La prévisibilité des architectures IT, une pièce manquante pour l'IA multi-locataires
Avec l'émergence des plateformes d'IA, comment gérer les charges de travail dans les infrastructures partagées ?
C'est dans les infrastructures partagées que les plateformes d'IA se heurtent le plus aux limites des processeurs des serveurs traditionnels. Dès que plusieurs charges de travail sont exécutées côte à côte, les performances de calcul deviennent imprévisibles. La latence fluctue, les marges de capacité s'élargissent et les coûts accroissent, non pas parce que la demande a augmenté, mais parce que le processeur lui-même introduit de la variabilité dans le système.
Pendant des décennies, les processeurs de serveurs ont été optimisés pour un monde différent : un monde qui privilégiait les pics de performance momentanés, souvent dus à une seule charge de travail dominante. Ces conceptions peuvent sembler impressionnantes dans le cadre d’un test d'application unique, mais dans les environnements modernes d'intelligence artificielle multi-locataires, elles se comportent très différemment. Pour atteindre ces pics, les processeurs hérités partagent les ressources d'exécution en interne, modifient la puissance de manière dynamique et changent de fréquence à mi-parcours. Lorsque plusieurs services coexistent, ces mécanismes créent des interférences involontaires. Un bref pic dans une charge de travail peut ralentir une requête d’inférence exécutée en parallèle, obligeant les opérateurs à ajouter des capacités de calcul simplement pour maintenir la stabilité des infrastructures, même si la demande sous‑jacente n’a pas changé.
Cette variabilité se révèle coûteuse à l’échelle du produit et de la plateforme. Elle complique la planification des capacités, masque leur utilisation réelle et pousse les équipes à « surprovisionner » l'infrastructure afin de se prémunir contre les pires scénarios. L'industrie a largement tenté de gérer ce problème de manière logicielle, en utilisant des techniques de planification, d'isolation et des couches d'orchestration de plus en plus complexes pour mieux router les charges. Pourtant, cette approche traditionnelle n'est plus adaptée aux environnements d'IA multi-locataires et la prévision des capacités de calcul doit commencer plus tôt, au niveau de l'architecture.
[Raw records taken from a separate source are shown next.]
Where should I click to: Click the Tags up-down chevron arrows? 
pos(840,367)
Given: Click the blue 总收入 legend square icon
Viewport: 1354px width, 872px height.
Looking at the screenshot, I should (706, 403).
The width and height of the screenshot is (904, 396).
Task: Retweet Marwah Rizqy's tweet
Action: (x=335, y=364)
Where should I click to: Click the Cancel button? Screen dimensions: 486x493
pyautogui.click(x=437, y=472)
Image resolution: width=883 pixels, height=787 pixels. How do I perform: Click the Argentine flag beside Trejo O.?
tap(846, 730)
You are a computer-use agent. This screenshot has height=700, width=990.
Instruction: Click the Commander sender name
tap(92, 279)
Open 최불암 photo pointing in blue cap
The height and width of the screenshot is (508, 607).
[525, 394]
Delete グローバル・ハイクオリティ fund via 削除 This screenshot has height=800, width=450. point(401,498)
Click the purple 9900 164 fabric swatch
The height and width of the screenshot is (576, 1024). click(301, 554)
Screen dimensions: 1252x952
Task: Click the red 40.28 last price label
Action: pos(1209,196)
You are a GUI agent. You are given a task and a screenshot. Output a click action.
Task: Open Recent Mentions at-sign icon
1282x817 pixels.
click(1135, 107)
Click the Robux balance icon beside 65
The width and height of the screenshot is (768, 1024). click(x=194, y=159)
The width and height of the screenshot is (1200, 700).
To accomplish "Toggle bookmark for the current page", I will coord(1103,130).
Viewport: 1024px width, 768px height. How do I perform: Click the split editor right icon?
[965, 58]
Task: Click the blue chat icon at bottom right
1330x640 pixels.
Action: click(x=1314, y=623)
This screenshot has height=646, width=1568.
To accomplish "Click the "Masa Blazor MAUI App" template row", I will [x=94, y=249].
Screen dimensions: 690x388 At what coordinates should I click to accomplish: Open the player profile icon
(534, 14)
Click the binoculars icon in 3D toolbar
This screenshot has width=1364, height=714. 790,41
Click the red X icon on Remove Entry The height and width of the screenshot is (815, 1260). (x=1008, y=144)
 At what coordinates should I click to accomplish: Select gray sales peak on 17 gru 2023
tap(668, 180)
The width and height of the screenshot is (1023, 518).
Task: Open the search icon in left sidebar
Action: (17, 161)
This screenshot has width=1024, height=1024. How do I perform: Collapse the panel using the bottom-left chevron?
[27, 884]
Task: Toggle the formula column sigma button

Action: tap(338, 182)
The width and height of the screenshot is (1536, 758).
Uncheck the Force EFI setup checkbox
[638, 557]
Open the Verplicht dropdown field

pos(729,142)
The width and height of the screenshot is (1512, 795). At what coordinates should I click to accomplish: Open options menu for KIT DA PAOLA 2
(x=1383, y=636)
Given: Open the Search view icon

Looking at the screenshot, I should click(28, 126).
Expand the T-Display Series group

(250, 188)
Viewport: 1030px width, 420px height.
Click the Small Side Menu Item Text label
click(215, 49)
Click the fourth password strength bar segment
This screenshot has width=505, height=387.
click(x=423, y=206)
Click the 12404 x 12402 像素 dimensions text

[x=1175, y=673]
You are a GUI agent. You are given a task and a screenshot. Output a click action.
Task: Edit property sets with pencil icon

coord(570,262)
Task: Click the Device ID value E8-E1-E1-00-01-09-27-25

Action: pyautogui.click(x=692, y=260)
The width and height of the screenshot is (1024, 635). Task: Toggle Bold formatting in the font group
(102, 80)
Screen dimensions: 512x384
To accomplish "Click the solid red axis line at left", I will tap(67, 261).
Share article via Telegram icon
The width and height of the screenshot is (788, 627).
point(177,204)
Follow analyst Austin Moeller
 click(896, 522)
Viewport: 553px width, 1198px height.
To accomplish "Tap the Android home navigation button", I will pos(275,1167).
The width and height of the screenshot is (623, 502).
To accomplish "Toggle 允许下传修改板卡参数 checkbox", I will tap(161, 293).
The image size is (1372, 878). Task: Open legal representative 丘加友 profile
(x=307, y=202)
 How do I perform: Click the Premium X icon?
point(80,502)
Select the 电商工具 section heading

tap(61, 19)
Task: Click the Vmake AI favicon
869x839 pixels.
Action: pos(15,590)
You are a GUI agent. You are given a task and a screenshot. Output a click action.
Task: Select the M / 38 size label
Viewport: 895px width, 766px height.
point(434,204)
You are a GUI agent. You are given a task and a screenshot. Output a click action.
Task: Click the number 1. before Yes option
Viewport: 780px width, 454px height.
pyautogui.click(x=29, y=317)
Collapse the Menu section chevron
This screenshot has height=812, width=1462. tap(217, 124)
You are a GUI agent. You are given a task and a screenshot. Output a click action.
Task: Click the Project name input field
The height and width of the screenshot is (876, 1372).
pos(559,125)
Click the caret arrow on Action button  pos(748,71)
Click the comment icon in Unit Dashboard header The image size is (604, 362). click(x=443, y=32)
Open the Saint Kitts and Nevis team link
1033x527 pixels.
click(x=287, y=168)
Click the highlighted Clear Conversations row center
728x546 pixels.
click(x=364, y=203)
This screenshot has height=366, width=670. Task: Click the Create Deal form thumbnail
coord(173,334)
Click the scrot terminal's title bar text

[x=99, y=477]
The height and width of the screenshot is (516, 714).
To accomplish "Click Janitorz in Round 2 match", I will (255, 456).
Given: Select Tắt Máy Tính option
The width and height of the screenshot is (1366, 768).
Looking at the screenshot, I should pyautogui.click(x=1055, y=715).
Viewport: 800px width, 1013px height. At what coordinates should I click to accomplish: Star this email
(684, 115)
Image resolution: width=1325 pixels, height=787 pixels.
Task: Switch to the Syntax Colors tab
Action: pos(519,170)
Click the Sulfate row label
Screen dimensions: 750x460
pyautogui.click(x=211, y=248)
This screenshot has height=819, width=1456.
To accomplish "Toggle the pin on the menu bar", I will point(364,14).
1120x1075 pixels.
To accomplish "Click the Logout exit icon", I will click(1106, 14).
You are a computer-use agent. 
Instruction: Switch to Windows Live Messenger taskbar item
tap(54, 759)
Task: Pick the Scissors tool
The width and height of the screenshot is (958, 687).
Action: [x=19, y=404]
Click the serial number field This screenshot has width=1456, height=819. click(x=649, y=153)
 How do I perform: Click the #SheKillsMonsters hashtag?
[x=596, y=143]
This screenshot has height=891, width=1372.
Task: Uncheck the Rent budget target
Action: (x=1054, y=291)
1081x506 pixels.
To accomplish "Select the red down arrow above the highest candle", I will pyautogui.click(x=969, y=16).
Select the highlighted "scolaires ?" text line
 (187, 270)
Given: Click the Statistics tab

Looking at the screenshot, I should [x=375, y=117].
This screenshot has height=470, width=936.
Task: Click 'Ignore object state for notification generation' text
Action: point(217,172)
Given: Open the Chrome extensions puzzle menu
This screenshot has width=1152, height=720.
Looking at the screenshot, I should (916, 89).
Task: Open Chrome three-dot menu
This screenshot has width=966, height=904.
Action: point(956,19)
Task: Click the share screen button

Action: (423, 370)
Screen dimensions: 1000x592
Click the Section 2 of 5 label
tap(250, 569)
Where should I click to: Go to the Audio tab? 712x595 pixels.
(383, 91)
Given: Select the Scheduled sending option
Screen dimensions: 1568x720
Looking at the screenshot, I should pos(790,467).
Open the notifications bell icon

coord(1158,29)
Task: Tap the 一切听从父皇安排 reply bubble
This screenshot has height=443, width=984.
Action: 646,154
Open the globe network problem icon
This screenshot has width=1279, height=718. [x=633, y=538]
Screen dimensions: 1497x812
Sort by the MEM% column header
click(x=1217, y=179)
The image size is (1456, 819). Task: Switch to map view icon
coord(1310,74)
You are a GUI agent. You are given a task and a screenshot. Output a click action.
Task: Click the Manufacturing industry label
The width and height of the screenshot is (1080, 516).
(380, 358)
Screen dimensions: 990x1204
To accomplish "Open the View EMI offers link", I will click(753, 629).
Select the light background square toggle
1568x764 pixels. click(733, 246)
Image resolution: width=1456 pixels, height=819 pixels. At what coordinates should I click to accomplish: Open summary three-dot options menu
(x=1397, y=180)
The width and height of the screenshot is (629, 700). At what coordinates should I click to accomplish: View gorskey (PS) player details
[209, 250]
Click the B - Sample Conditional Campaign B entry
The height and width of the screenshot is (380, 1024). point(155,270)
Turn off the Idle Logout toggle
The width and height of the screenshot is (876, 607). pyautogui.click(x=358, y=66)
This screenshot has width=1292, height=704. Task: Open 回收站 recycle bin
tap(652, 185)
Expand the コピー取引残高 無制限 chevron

Conséquence : la conception des processeurs modernes évolue dans une direction différente. Elle se porte vers une isolation stricte de l'exécution, où un seul cœur physique exécute un seul thread, sans exception. Ainsi, les chemins d'exécution ne s'opposent pas les uns aux autres, les ressources partagées ne sont pas réattribuées dynamiquement à mi-requête et la fréquence reste stable. Une inférence censée se comporter de la même manière à chaque exécution doit pouvoir suivre ce schéma.
Cette approche est renforcée par une bande passante mémoire abondante et répartie de manière homogène, ce qui garantit que les charges de travail restent alimentées de manière constante sans ralentissement inattendu. Au lieu d'apprendre aux systèmes à s'adapter à la variabilité, la variabilité est supprimée à la source.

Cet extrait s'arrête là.